Re: Deadlock between backend and recovery may not be detected

From: Masahiko Sawada <sawada(dot)mshk(at)gmail(dot)com>
To: Fujii Masao <masao(dot)fujii(at)oss(dot)nttdata(dot)com>
Cc: "Drouvot, Bertrand" <bdrouvot(at)amazon(dot)com>, Victor Yegorov <vyegorov(at)gmail(dot)com>, PostgreSQL Hackers <pgsql-hackers(at)postgresql(dot)org>
Subject: Re: Deadlock between backend and recovery may not be detected
Date: 2020-12-23 10:28:54
Message-ID: CAD21AoCXR107rCsZ987oFGnkfn1KJYLz__68sGhDP==3d2mU3Q@mail.gmail.com
Views: Raw Message | Whole Thread | Download mbox | Resend email
Thread:
Lists: pgsql-hackers

On Tue, Dec 22, 2020 at 11:58 PM Fujii Masao
<masao(dot)fujii(at)oss(dot)nttdata(dot)com> wrote:
>
>
>
> On 2020/12/22 20:42, Fujii Masao wrote:
> >
> >
> > On 2020/12/22 10:25, Masahiko Sawada wrote:
> >> On Fri, Dec 18, 2020 at 6:36 PM Fujii Masao <masao(dot)fujii(at)oss(dot)nttdata(dot)com> wrote:
> >>>
> >>>
> >>>
> >>> On 2020/12/17 2:15, Fujii Masao wrote:
> >>>>
> >>>>
> >>>> On 2020/12/16 23:28, Drouvot, Bertrand wrote:
> >>>>> Hi,
> >>>>>
> >>>>> On 12/16/20 2:36 PM, Victor Yegorov wrote:
> >>>>>>
> >>>>>> *CAUTION*: This email originated from outside of the organization. Do not click links or open attachments unless you can confirm the sender and know the content is safe.
> >>>>>>
> >>>>>>
> >>>>>> ср, 16 дек. 2020 г. в 13:49, Fujii Masao <masao(dot)fujii(at)oss(dot)nttdata(dot)com <mailto:masao(dot)fujii(at)oss(dot)nttdata(dot)com>>:
> >>>>>>
> >>>>>> After doing this procedure, you can see the startup process and backend
> >>>>>> wait for the table lock each other, i.e., deadlock.
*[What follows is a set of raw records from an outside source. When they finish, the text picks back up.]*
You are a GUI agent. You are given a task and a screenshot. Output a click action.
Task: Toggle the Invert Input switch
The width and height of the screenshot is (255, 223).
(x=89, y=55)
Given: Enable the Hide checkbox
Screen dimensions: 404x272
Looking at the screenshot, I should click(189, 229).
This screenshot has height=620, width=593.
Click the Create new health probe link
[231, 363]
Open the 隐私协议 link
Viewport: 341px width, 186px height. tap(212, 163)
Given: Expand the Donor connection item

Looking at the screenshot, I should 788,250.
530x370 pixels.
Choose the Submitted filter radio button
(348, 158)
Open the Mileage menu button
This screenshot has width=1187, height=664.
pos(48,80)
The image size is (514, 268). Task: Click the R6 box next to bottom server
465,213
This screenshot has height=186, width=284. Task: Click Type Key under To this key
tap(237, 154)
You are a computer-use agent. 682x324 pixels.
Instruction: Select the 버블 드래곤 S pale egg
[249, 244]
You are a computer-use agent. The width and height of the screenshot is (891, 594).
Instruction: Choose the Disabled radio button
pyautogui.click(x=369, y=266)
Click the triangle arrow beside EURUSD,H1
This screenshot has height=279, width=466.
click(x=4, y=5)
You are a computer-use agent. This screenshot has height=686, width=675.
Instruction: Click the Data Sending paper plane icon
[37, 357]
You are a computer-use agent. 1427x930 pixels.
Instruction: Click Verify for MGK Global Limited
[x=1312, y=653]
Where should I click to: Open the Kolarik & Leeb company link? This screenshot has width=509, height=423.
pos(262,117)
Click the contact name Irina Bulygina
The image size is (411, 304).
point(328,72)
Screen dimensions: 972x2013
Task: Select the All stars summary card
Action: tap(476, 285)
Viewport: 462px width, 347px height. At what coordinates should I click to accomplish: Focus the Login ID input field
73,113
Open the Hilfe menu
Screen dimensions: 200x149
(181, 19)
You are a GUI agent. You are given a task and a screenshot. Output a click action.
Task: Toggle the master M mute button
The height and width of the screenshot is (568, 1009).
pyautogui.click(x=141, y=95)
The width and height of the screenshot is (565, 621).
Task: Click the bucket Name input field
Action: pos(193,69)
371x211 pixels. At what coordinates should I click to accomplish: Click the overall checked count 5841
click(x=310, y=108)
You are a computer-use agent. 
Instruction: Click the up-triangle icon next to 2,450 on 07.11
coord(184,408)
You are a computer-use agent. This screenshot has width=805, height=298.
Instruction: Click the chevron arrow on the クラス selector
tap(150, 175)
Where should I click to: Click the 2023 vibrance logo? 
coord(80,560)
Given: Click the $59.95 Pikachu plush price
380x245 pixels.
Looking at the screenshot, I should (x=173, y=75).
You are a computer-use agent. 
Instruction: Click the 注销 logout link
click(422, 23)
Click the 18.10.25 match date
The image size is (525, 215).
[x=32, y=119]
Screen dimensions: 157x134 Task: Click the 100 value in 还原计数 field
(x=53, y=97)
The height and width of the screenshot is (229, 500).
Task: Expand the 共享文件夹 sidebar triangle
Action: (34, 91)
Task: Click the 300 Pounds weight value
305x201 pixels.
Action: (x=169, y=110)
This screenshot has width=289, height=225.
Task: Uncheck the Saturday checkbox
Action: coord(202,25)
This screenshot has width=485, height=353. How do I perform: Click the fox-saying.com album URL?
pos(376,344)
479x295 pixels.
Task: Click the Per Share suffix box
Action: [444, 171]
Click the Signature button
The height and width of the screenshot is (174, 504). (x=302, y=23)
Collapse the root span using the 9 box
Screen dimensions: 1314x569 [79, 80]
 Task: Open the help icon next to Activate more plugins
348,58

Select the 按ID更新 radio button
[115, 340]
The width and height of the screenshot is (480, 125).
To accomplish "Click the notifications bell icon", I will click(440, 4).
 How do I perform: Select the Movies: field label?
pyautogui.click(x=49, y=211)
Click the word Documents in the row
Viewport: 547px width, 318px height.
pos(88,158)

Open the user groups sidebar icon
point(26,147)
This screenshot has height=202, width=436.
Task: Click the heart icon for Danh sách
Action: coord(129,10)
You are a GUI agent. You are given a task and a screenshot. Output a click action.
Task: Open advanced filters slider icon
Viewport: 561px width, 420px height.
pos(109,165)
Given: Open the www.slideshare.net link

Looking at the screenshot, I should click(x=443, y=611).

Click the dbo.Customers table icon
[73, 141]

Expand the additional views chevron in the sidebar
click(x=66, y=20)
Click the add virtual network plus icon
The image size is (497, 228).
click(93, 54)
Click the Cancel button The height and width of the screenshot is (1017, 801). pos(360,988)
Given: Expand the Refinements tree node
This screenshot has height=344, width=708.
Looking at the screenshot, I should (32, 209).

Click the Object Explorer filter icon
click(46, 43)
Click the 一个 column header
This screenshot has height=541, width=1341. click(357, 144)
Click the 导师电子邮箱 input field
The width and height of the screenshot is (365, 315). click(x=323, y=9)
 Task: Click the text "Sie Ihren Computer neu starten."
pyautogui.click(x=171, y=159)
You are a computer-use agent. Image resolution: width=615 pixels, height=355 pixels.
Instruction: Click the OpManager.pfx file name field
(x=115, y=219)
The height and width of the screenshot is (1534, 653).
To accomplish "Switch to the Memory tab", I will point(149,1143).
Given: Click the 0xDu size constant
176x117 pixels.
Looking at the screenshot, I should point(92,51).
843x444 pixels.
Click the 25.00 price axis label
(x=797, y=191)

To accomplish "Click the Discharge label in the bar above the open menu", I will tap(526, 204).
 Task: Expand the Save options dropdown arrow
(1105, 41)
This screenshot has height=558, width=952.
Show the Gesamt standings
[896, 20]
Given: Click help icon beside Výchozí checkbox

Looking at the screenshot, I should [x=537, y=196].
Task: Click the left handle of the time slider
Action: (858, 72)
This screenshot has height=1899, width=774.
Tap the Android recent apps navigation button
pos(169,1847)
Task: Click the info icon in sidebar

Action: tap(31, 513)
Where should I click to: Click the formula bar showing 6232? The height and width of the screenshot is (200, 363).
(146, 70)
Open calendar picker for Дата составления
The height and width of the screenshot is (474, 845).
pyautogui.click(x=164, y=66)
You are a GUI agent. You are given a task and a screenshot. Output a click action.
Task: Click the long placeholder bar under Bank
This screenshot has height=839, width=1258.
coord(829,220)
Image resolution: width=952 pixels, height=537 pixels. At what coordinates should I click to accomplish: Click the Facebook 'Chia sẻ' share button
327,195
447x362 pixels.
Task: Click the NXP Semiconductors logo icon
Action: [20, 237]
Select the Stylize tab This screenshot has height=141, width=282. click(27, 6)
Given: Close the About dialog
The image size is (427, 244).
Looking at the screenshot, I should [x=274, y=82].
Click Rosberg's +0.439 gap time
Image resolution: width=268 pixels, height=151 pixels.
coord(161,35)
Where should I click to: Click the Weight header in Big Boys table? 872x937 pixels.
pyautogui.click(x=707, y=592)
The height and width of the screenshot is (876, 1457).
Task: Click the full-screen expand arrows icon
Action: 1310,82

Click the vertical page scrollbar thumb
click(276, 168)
But this deadlock remains
> >>>>>> even after deadlock_timeout passes.
> >>>>>>
> >>>>>> This seems a bug to me.
> >>>>>>
> >>>>> +1
> >>>>>
> >>>>>>
> >>>>>> > * Deadlocks involving the Startup process and an ordinary backend process
> >>>>>> > * will be detected by the deadlock detector within the ordinary backend.
> >>>>>>
> >>>>>> The cause of this issue seems that ResolveRecoveryConflictWithLock() that
> >>>>>> the startup process calls when recovery conflict on lock happens doesn't
> >>>>>> take care of deadlock case at all. You can see this fact by reading the above
> >>>>>> source code comment for ResolveRecoveryConflictWithLock().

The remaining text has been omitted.